===== MATERIAL SHOWN

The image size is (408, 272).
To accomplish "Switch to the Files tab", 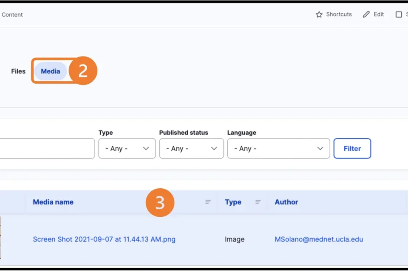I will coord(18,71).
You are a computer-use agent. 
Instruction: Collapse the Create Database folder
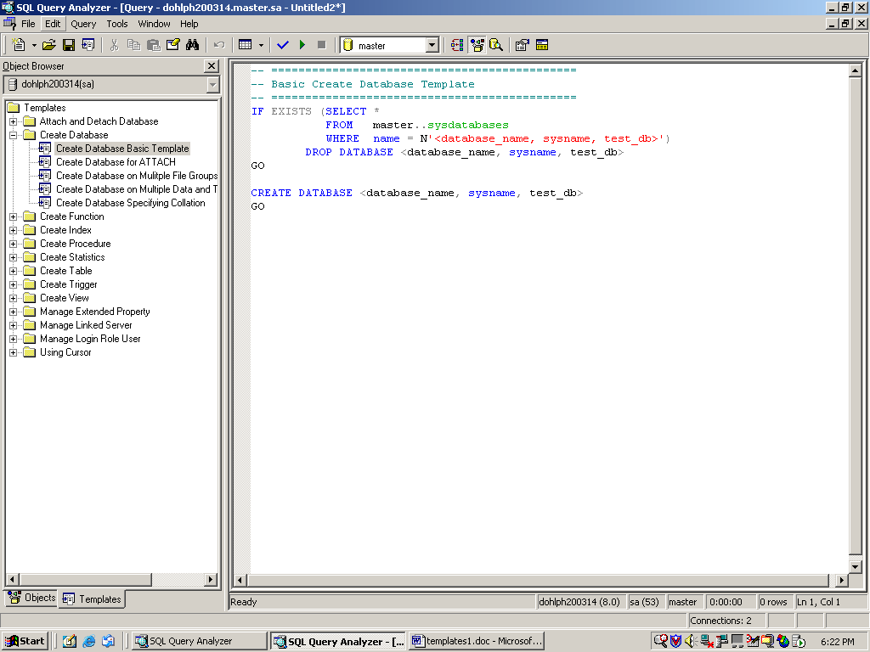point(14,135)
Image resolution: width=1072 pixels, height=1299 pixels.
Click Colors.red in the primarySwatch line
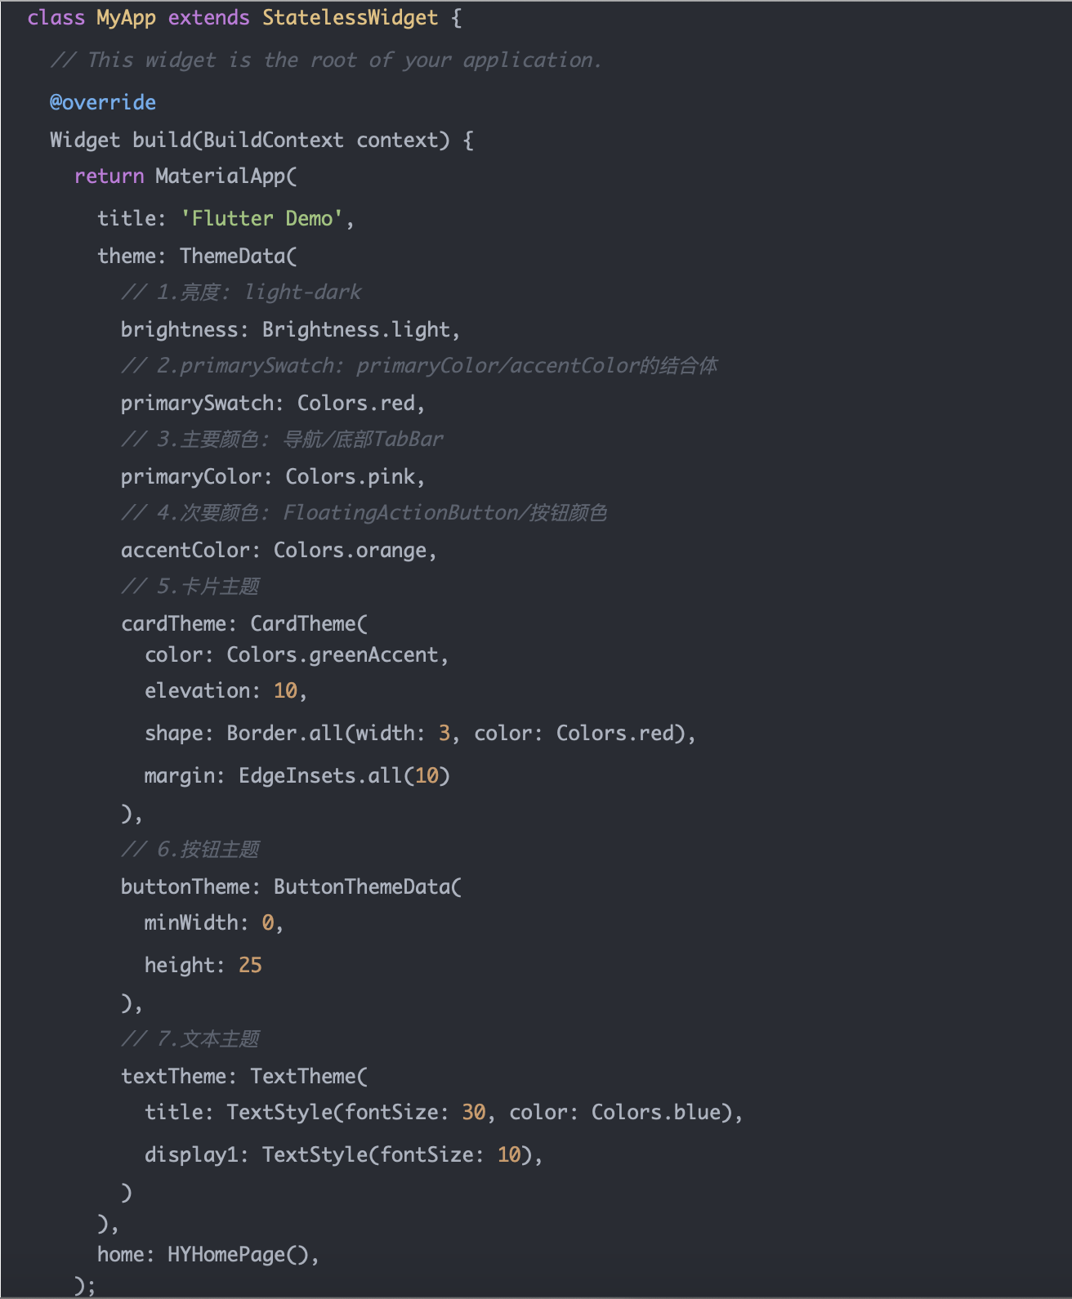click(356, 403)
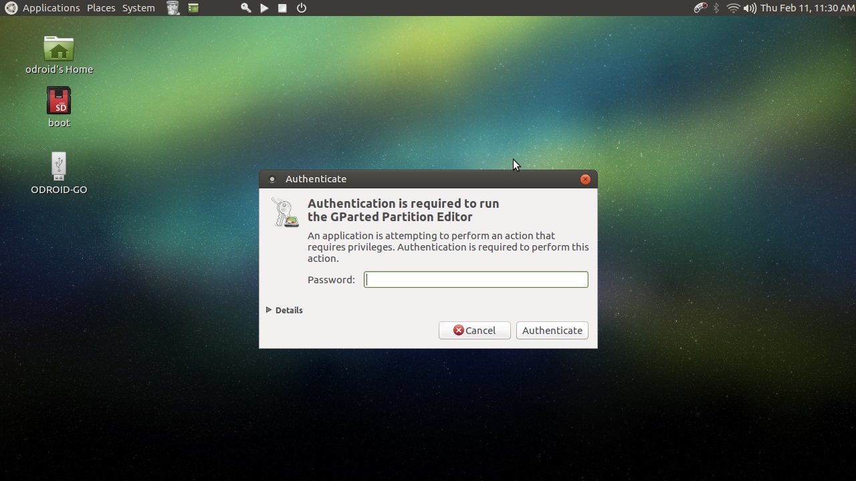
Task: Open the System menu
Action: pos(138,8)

==========

Could you output the part of the items that opens with the line containing "You are a computer-use agent." and closes with the end of the items, both ends included, word for word and leaving out the pictures?

→ SOLUTION TO THIS EXERCISE:
You are a computer-use agent. 
Instruction: Collapse the Create Database folder
point(14,135)
Image resolution: width=1072 pixels, height=1299 pixels.
Click Colors.red in the primarySwatch line
click(356, 403)
Task: Open the System menu
Action: pos(138,8)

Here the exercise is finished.